Yesterday was lease story day. First I went down to this wonderful luggage store in Kendall that I’ve been going to for many years (a bag needed repair after being very badly abused by an airline) and discovered it was closing. Why? The shop next door in the mall’s lease is up, and has threatened to leave unless they can have his space. The luggage shop has seven years left on his lease. But it seems the mall management inserted a clause into his lease at last year’s renewal that gives the mall the right to unilaterally relocate the store to other, much less desirable (no foot traffic), areas — perhaps because they knew this demand was coming. The luggage shop owner, who says he trusted the family who runs the mall, had been doing business with them for more than a decade, didn’t notice this when he signed the renewal. He says he’s moved before to help them out — but only within the covered part of the small mall, not to the wasteland of the far side, where no one ever goes.
So he went to a lawyer. The lawyer told him he had a slam-dunk case, was certain to win, and charged him $7,000 plus filing fees to file suit against the mall. But after the first meeting with the other side’s lawyer, and after cashing the first check, the lawyer warned him that — although he still thought they would win — it would cost $100,000 to $200,000 to litigate to the end (a price that strikes me as absurdly high for anything except the very biggest firm litigation). The shop owner decided he couldn’t afford it, and is angry he wasn’t warned about the huge possible total cost in advance. (I wonder if the lawyer was lying: could it be that he decided he was going to lose the case after all?). He’s not real happy about closing. ‘It’s corporate America in the age of globalization,’ he sighed. (OK, he’s a luggage guy, not a political scientist.) “It’s a change in life; who knows what the next chapter will bring.”
It’s surprising how disturbing this is: both that an infrequently visited specialist shop I trusted — they may not have had the lowest prices on the planet, but they had nice stuff at reasonable discounts, and if they said it would last, it would last — is closing, and that a nice guy got done dirty by the legal system — in a way that’s so obviously painful. That to some extent it’s his own fault for trustingly not reading the fine print doesn’t help much; it might make it worse. I added my email to the list in the shop to be notified if they open up again somewhere else; I hope they do.

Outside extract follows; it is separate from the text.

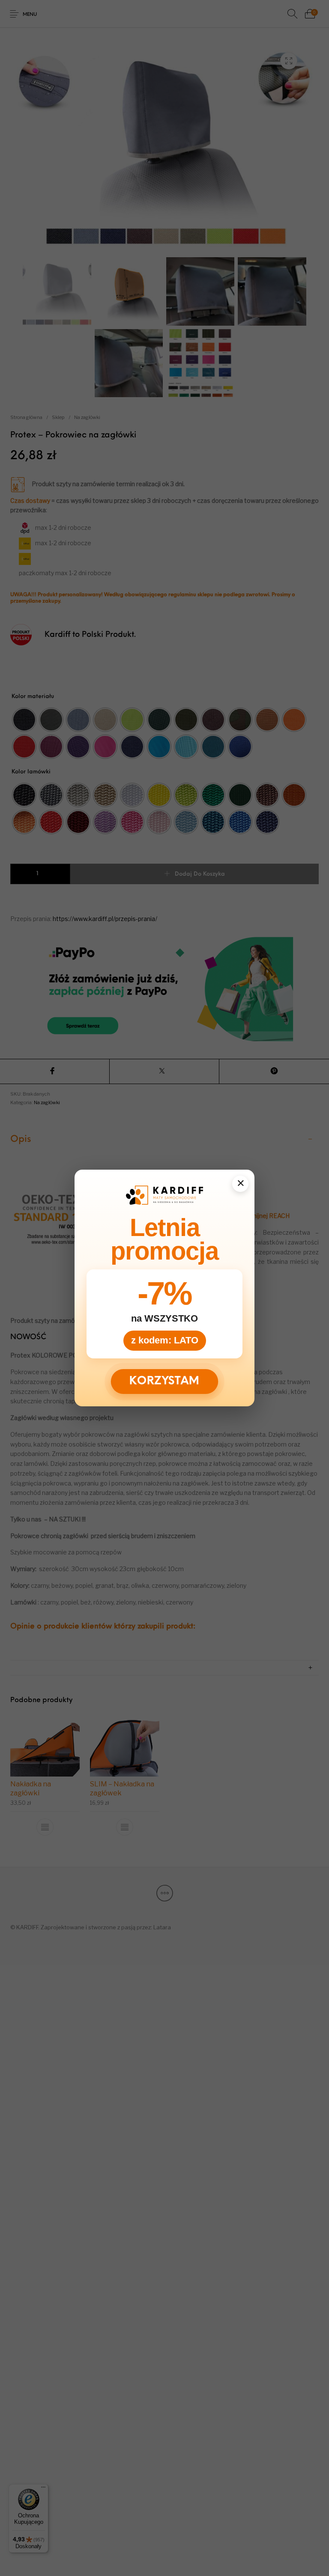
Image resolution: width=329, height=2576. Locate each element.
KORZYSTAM (164, 1381)
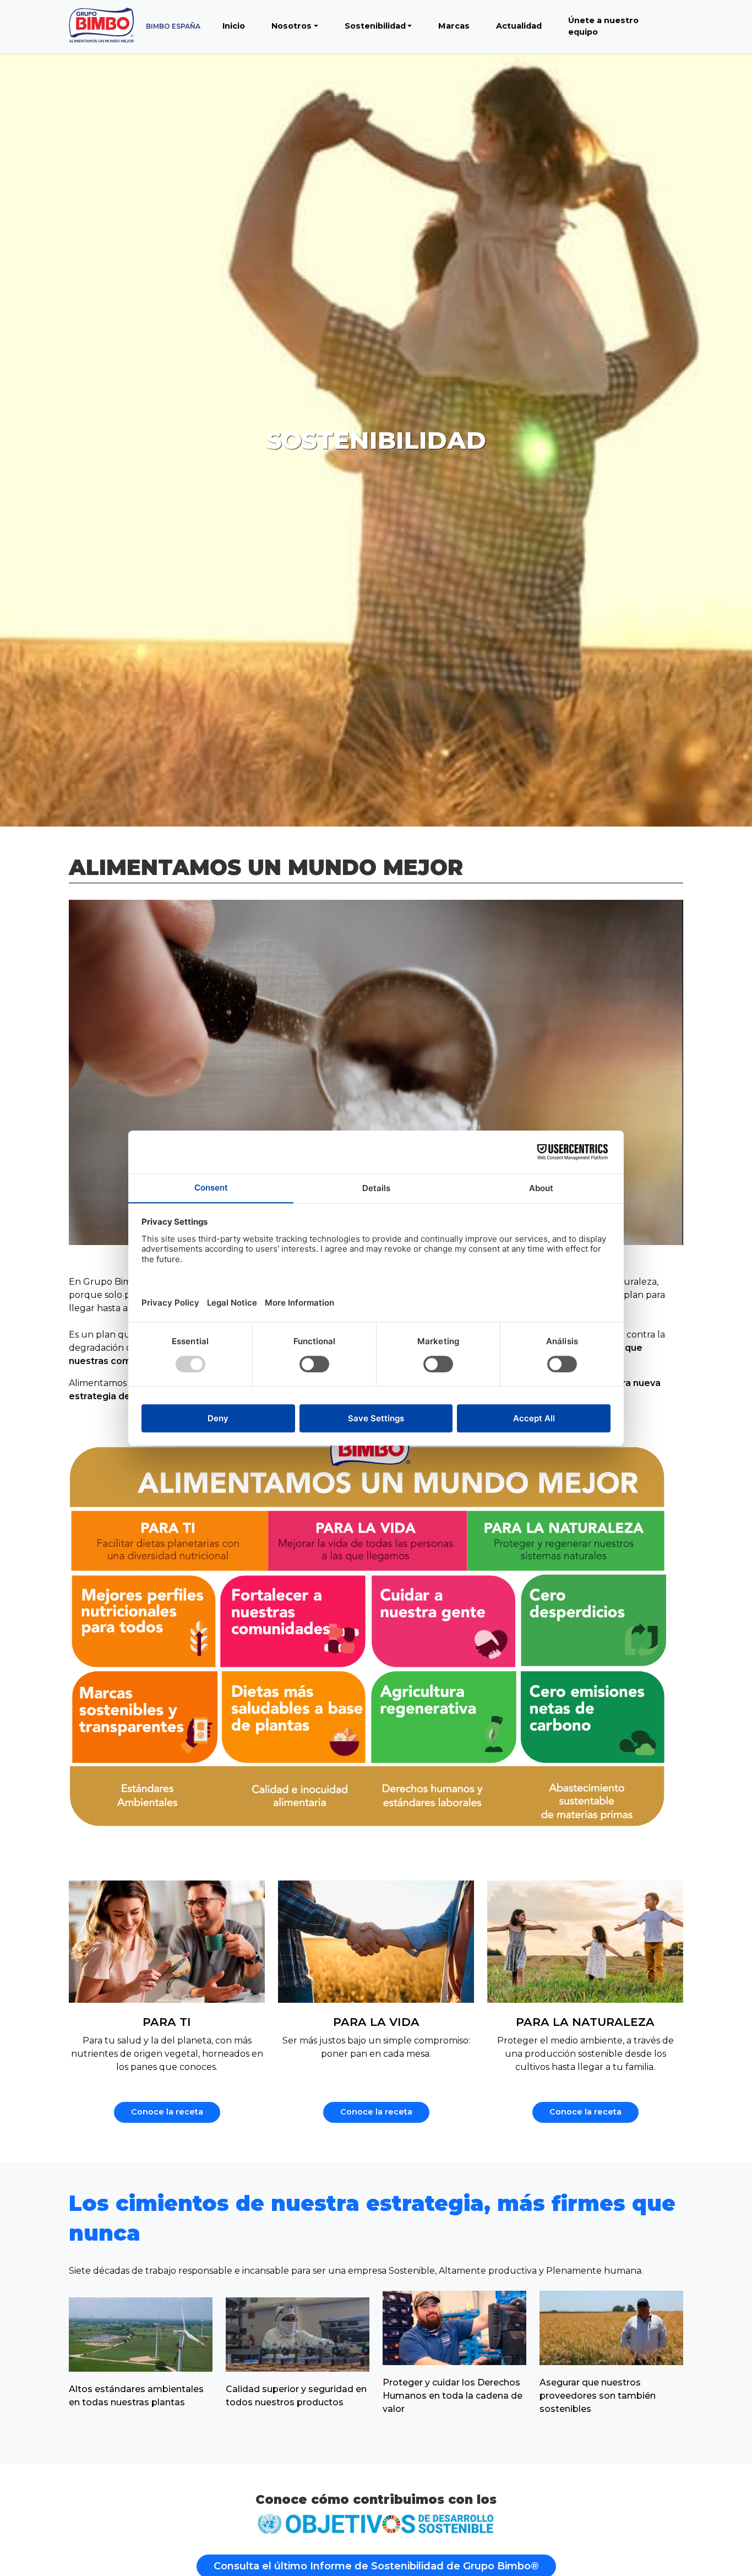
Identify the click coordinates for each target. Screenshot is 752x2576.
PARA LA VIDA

Later that afternoon, we encounter another similar lost-your-lease story. We’re at a street fair in South Miami (this is the magical time of year in south Florida when it’s very nice out, like spring or fall in normal places, and we have two or three outdoor fairs every weekend). I want to show the family the amusing menu at the new Zen Dog hotdog store that only opened a few weeks ago. Although I haven’t eaten there, I think the menu is amusing, and was thinking we might take the kids some day. But it’s closed. The windows are papered over. The folks at the shop next door explain that neighboring bank, which owns the land, was planning to build a bunch of town homes on a parcel that includes the shop, and stretches back for two blocks. So they evicted the new Zen Dogs, exercising a development right in the lease that the bank’s VP had orally assured the tenants was “just a formality” and could never happen. (It gets better: the bank recenlty dropped the project due to increased construction costs after hurricane Wilma.)
Law on the ground, as in the books: the parole evidence rule rules. (Landlords are not fiduciaries.)
Oh MIchael, didn’t you know the unwritten business rule in South Florida. Money before loyality, money before conscience, money before all?
Florida? I learned in the Oakland/Berkeley residential rental market that if it’s not written down, it doesn’t exist, that if a clause can be used against you, it will be, and that the landlord/tenant relationship uniformly is the exploitative one of an imperial Roman governor taxing his populace. Sometimes worse (google “lakireddi”; the hero of that story was my wife’s landlord for a couple of years).
If college kids can buy and read Nolo’s handbooks or negotiate the Berkeley Rent Board process, surely an actual businessman can be bothered to read his contract, negotiate to strike unwanted clauses, and insist that oral assurances appear on the page in black and white.
If business were based on trust, there’d be no contract law.
These are sad stories, and among them is also the recent news that the Second Avenue Deli was also going to have to close and/or move in light of problems with leasing. http://www.nytimes.com/2006/01/05/nyregion/05deli.html?pagewanted=print
This is a pretty common tactic, a lot of the time most firms are more than happy to part idiots with their money.